In the past 25 years, the rich world has put together two hefty packages to help poor countries cut their debt. In 1996, the World Bank and the IMF spearheaded the “Heavily Indebted Poor Countries” (HIPC) initiative to eliminate the unsustainable debt accumulated in the 1970s and 1980s. In the mid-2000s, a number of multilateral institutions, including the IMF and the World Bank, supplemented this programme with the “Multilateral Debt Relief Initiative.”

This plan was more ambitious, in that it offered full relief of eligible debt for those countries that had completed the HIPC programme. Taken together, the two schemes have provided about $99 billion (Dh360 billion) in relief to 36 heavily indebted countries, according to World Bank estimates.

Looks good only in theory

The case for such programmes makes sense in a way. If poor countries have to spend most of their money to pay down their borrowings, they have no room for productive investment. In turn, this generates lacklustre economic growth, making it even harder to pay back debt.
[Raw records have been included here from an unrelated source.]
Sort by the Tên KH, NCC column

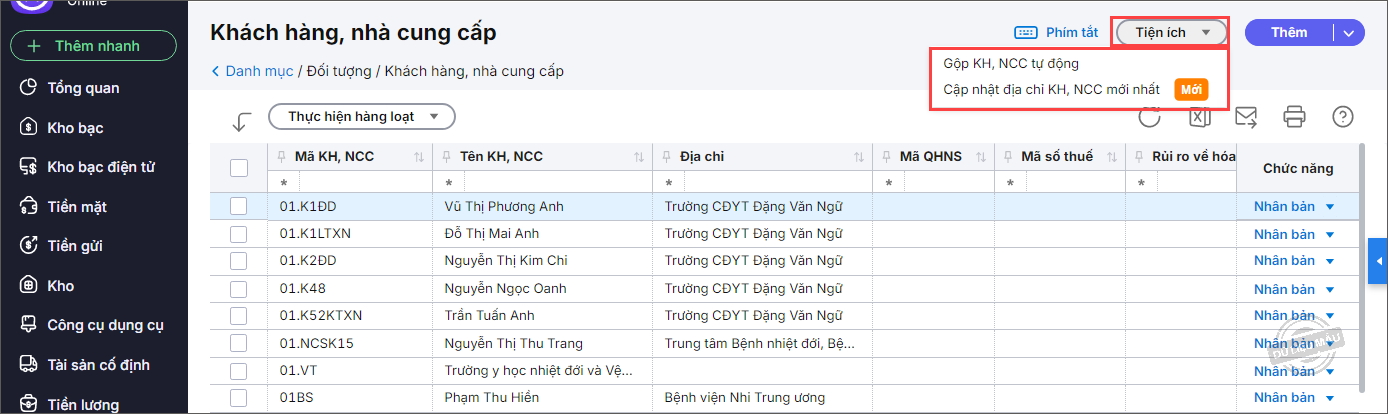pyautogui.click(x=639, y=158)
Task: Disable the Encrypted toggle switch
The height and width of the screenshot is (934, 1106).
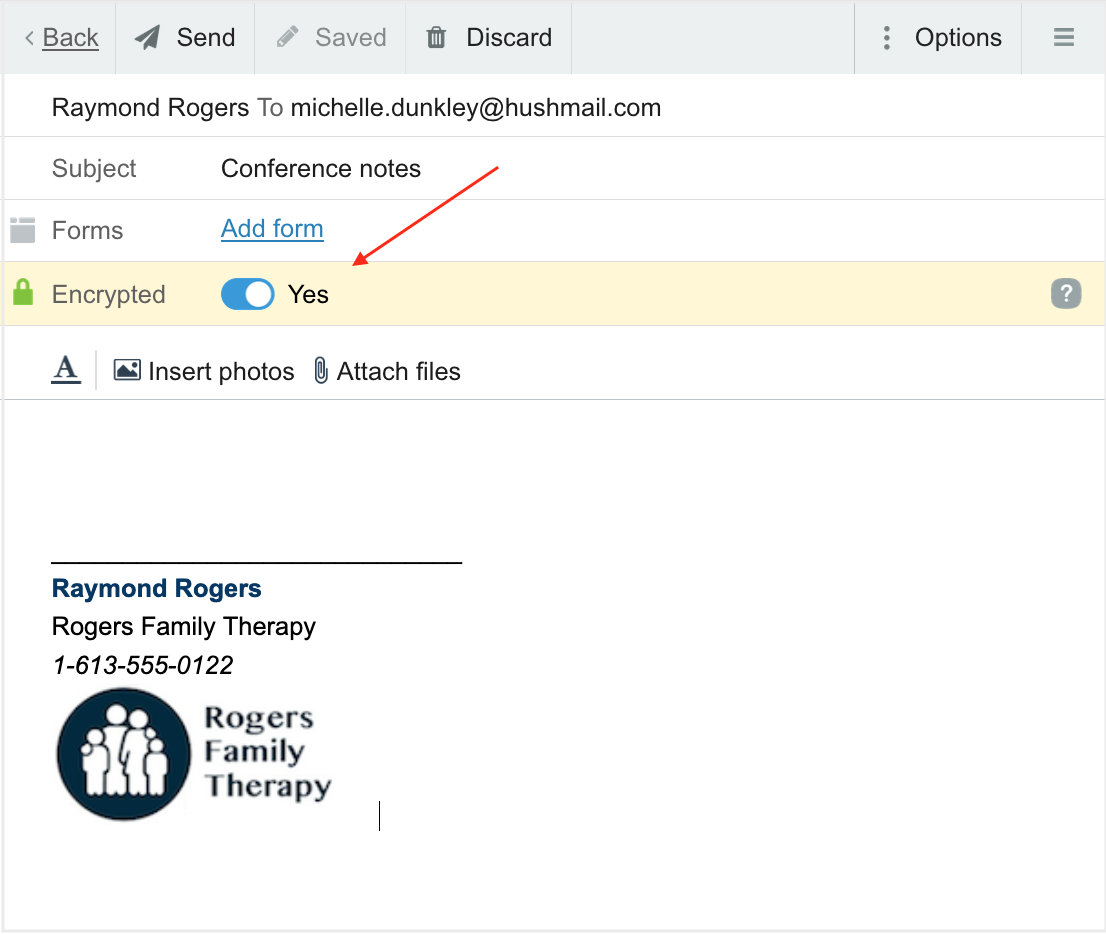Action: [x=247, y=293]
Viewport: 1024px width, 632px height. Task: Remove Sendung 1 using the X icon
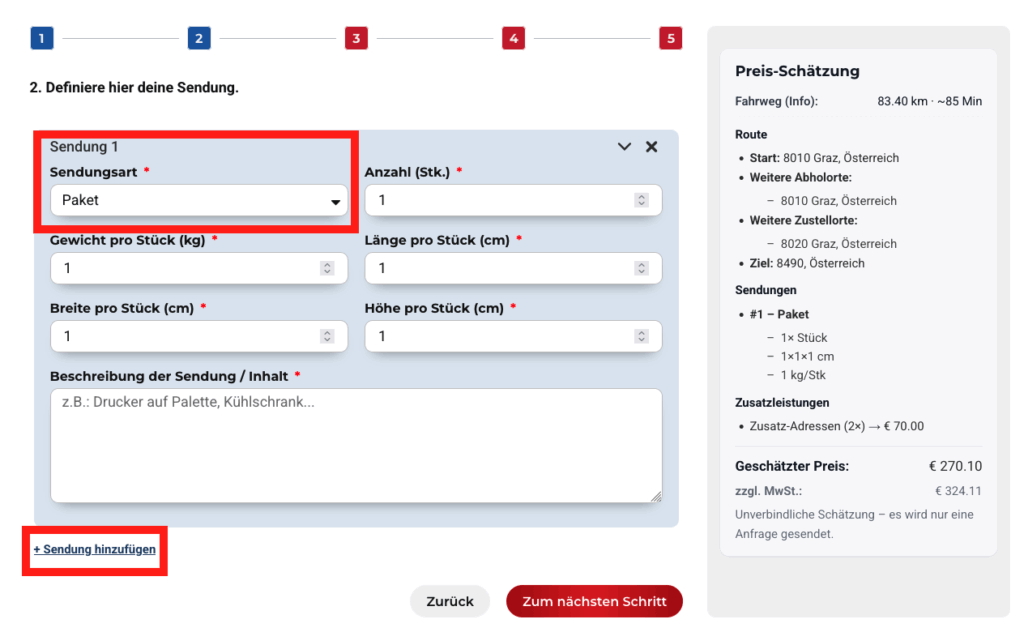[651, 147]
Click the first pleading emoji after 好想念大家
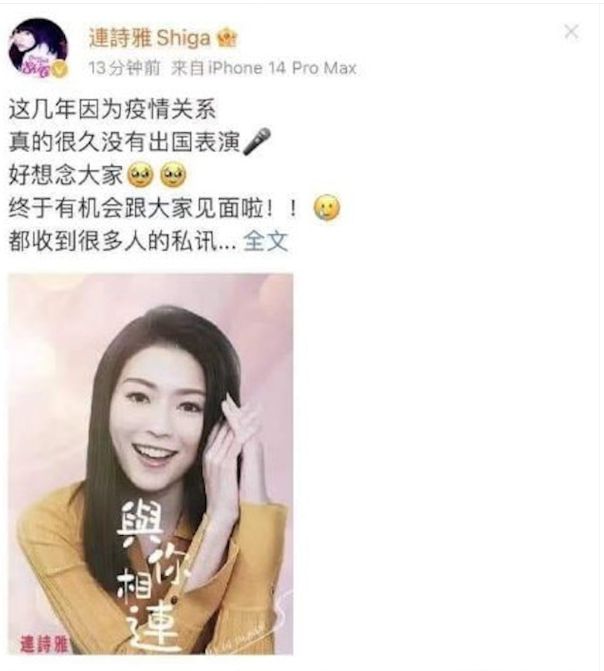604x671 pixels. point(140,175)
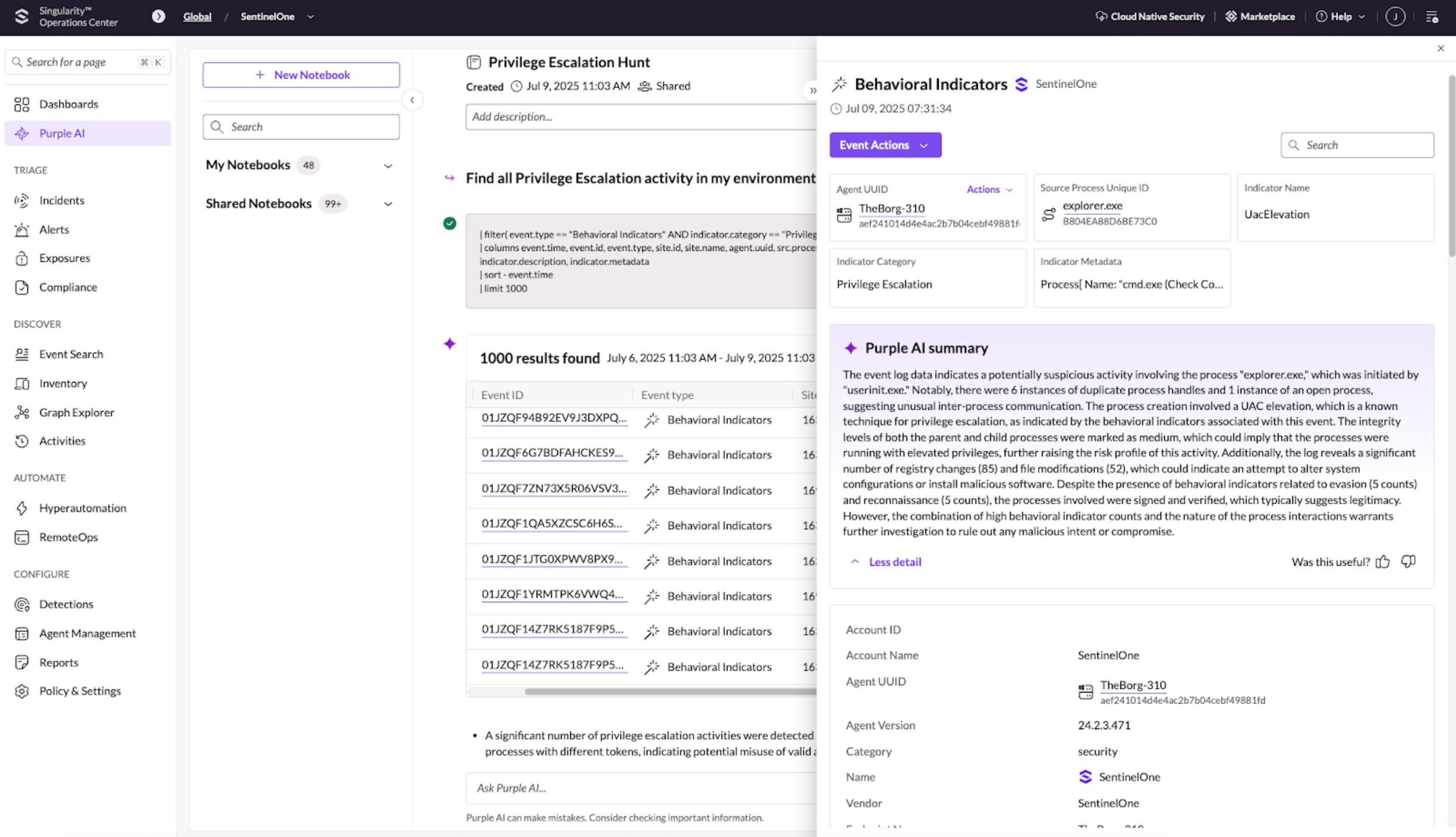Click the thumbs up feedback icon
This screenshot has width=1456, height=837.
pos(1382,562)
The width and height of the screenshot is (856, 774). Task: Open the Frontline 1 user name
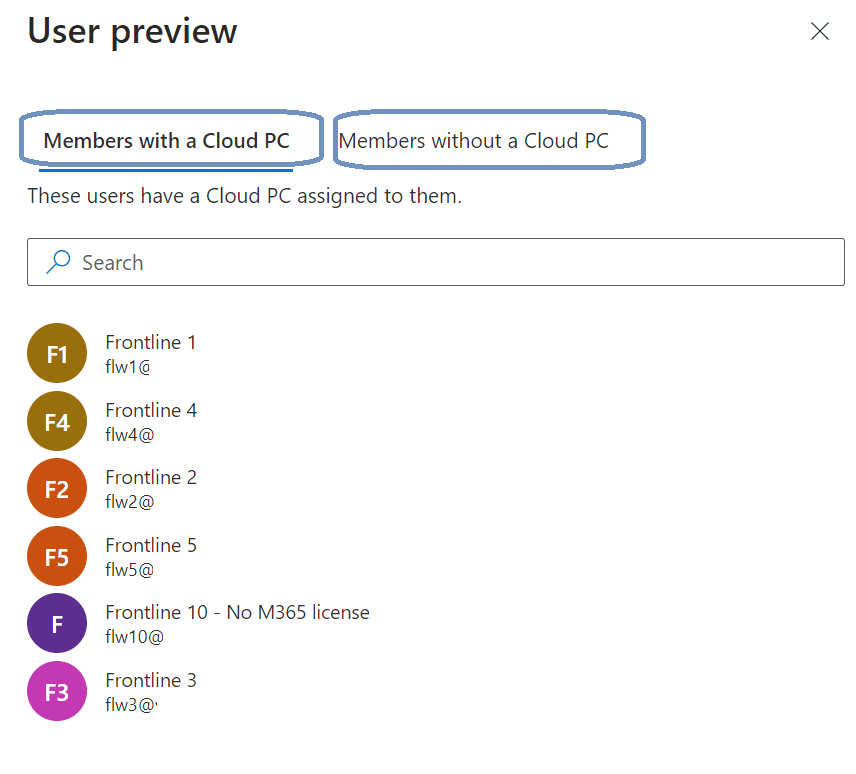(x=151, y=342)
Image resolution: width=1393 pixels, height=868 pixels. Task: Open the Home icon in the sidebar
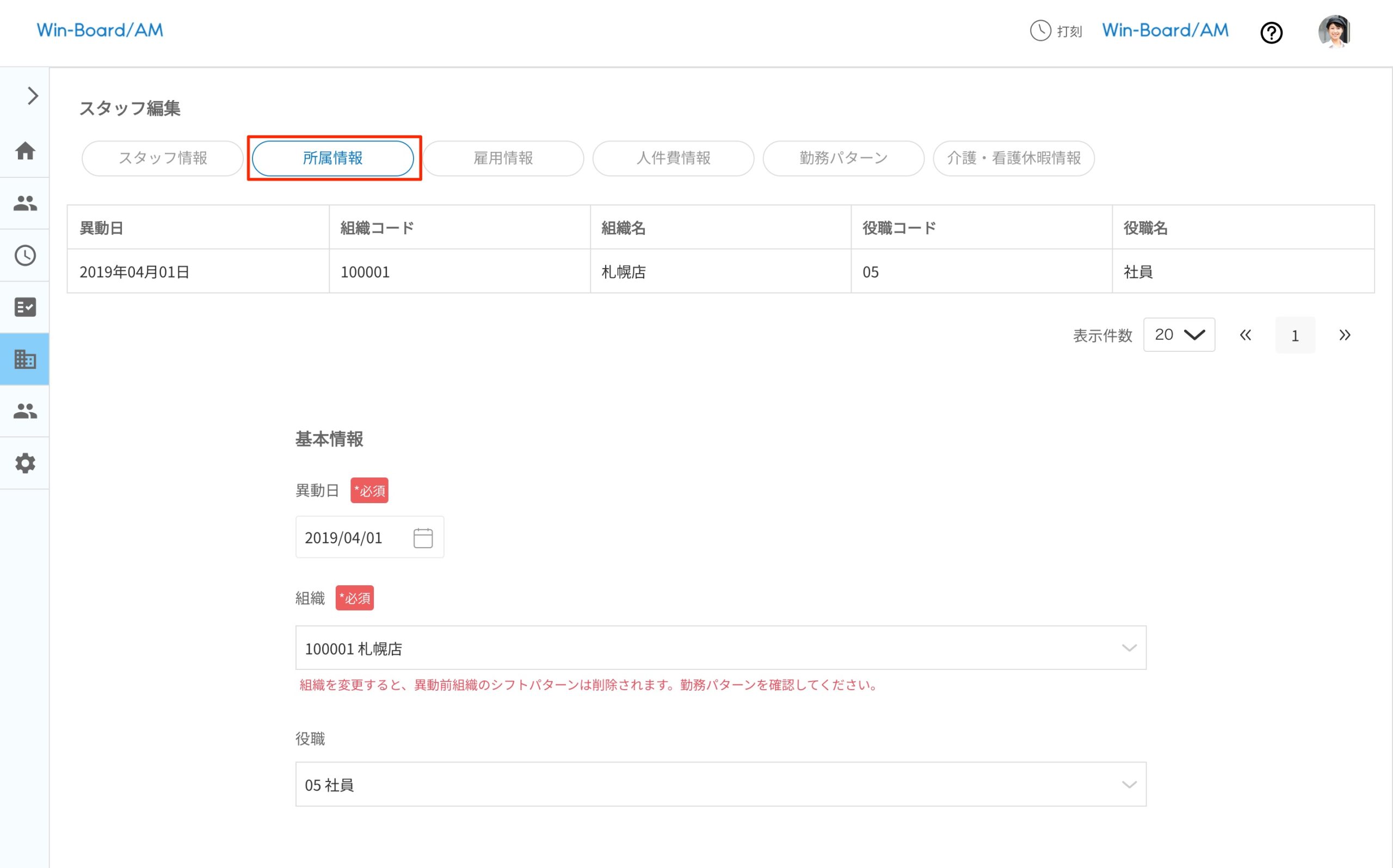pyautogui.click(x=24, y=151)
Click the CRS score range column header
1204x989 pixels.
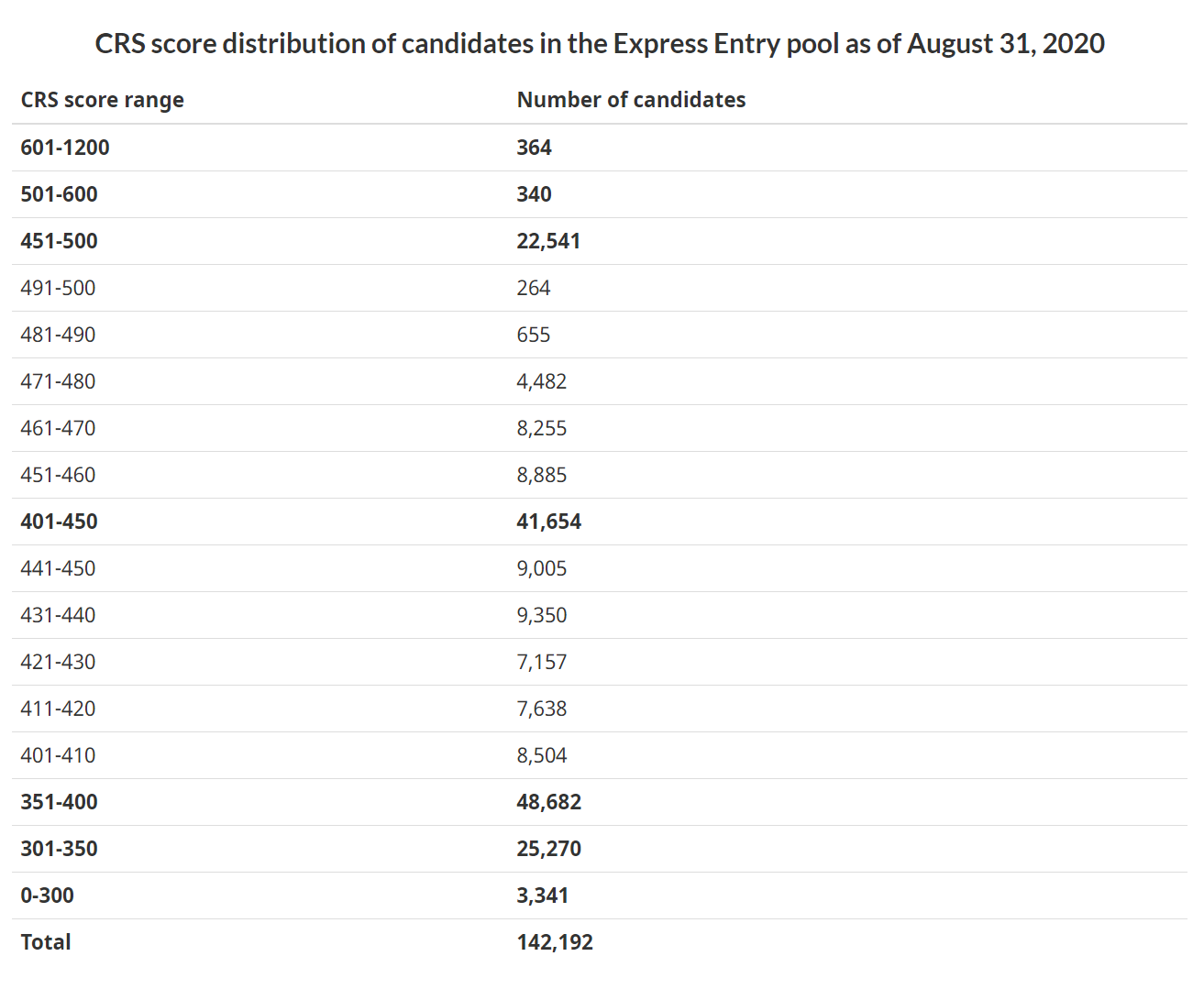tap(102, 100)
Debt forgiveness should, in principle, allow poor countries to use their money more usefully. They should be able to borrow again on the international capital markets, and spend this money to build roads and bridges or to provide education.

In practice, things haven’t quite gone this way. Nicolas Depetris Chauvin, a professor at the Haute Ecole de Gestion in Geneva, and Aart Kraay, now acting chief economist at the World Bank, have looked at the impact of the combined debt-relief effort from 1989 through 2003.

They find that these measures haven’t raised growth, investment rates, or the quality of policies and institutions among recipient countries.

“The evidence reported here does suggest that some scepticism is in order regarding the likely benefits of further large-scale debt relief,” they conclude.

Debt is not their main concern

Why has debt forgiveness failed to help the world’s poorest nations? One reason is that the overhang of borrowings may have not been such a big part of the problem after all.

Serkan Arslanalp, an IMF economist, and Peter Blair Henry, at New York University’s Stern School of Business, found that the countries that benefited from programmes such as the HIPC had already been receiving inflows of financial capital larger than their debt payments.

“Since the world’s poorest countries do not suffer from debt overhang, debt relief is unlikely to stimulate investment and growth,” the two economist wrote. They agreed that the main obstacle to their development was the inadequacy of basic institutions.

A moral issue

It could be argued, as the Vatican does, that it is simply immoral to collect money from countries where much of the population lives in extreme poverty. But even if you agree, any debt relief effort has to be matched by reforms that ensure countries don’t fall into the same trap again.

The HIPC programme demanded some institutional changes but, self-evidently, these were insufficient. In the absence of progress in areas such as property rights and the rule of law, a new round of debt forgiveness may prove — once again — useless for long-term development.

And since each dollar of this type of aid isn’t spent on other less indebted nations, there are ethical doubts too.

Pope Francis is right to remind the world’s finance ministers of the plight of poor countries. But there needs to be more than a new round of blanket debt relief.